• **Extract provided**:
The O(1) LRU implementation

LRU requires two operations in O(1): look up a key and move the accessed item to the front of the usage order. A doubly linked list maintains order (O(1) node removal and insertion); a hashmap provides O(1) key lookup with direct pointers to list nodes.

class Node:
    def __init__(self, key: int, value: int):
        self.key = key
        self.value = value
        self.prev = None
        self.next = None

class LRUCache:
    def __init__(self, capacity: int):
        self.capacity = capacity
        self.cache = {}          # key → Node
        self.head = Node(0, 0)   # dummy head (most recent)
        self.tail = Node(0, 0)   # dummy tail (least recent)
        self.head.next = self.tail
        self.tail.prev = self.head

    def _remove(self, node: Node):
        node.prev.next = node.next
        node.next.prev = node.prev

    def _add(self, node: Node):
        """Add right after head (most recently used position)."""
        node.prev = self.head
        node.next = self.head.next
        self.head.next.prev = node
        self.head.next = node

    def get(self, key: int) -> int:
        if key in self.cache:
            node = self.cache[key]
            self._remove(node)

• **Data block**:
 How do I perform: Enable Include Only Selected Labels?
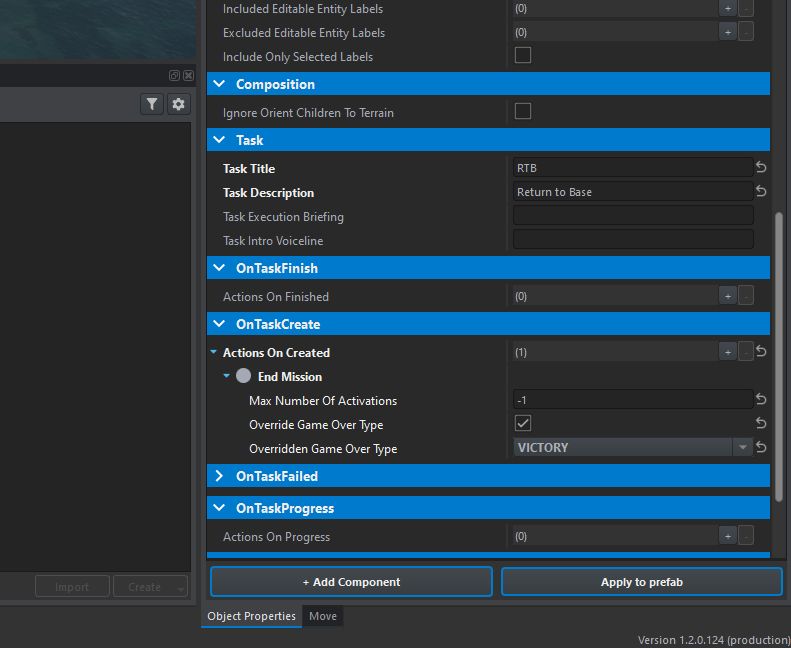point(522,56)
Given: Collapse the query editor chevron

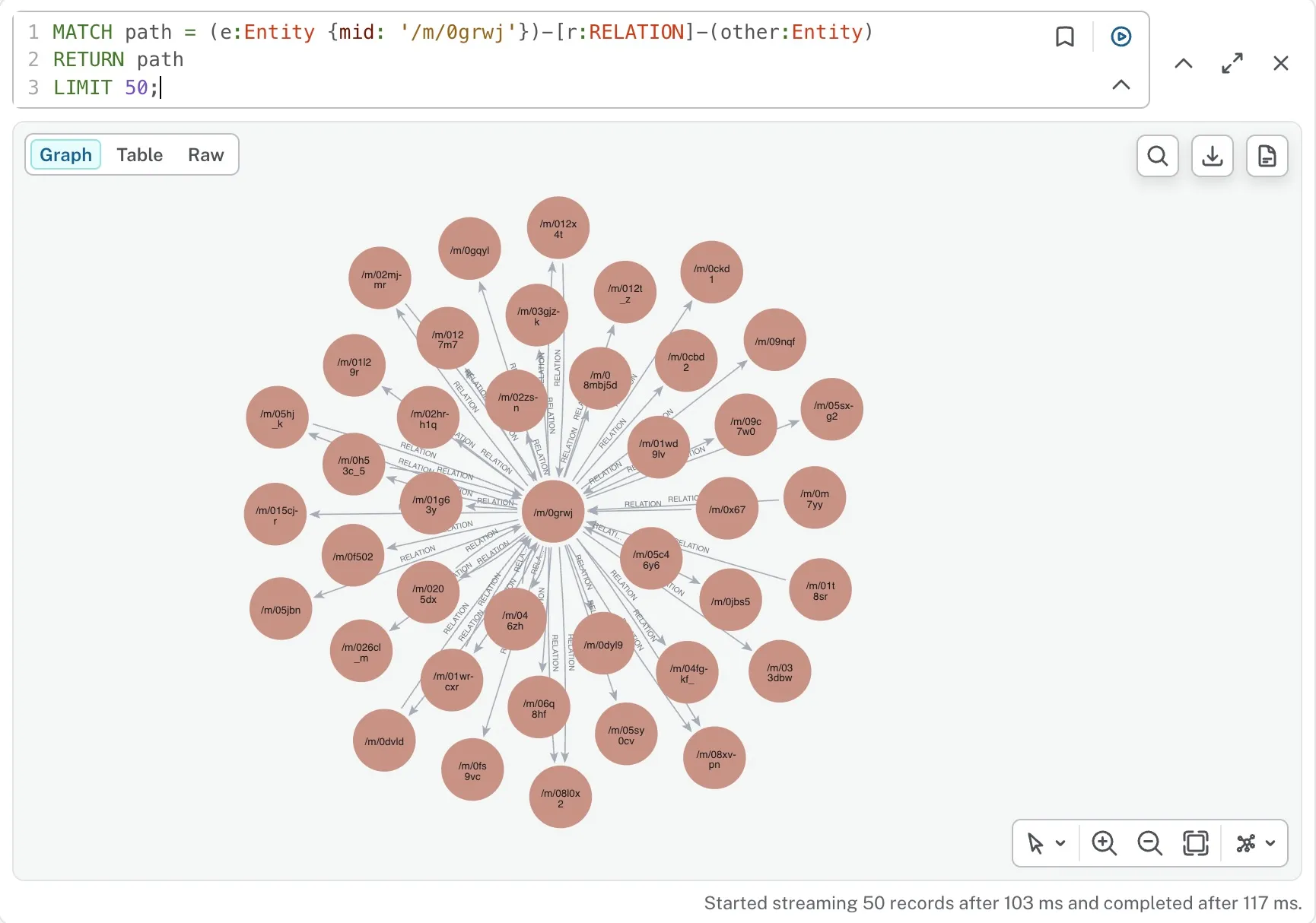Looking at the screenshot, I should point(1121,84).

• **What is needed**:
Please answer from the LRU implementation text: what provides O(1) key lookup?

• **Exercise solution**:
A hashmap, which holds direct pointers to the list nodes.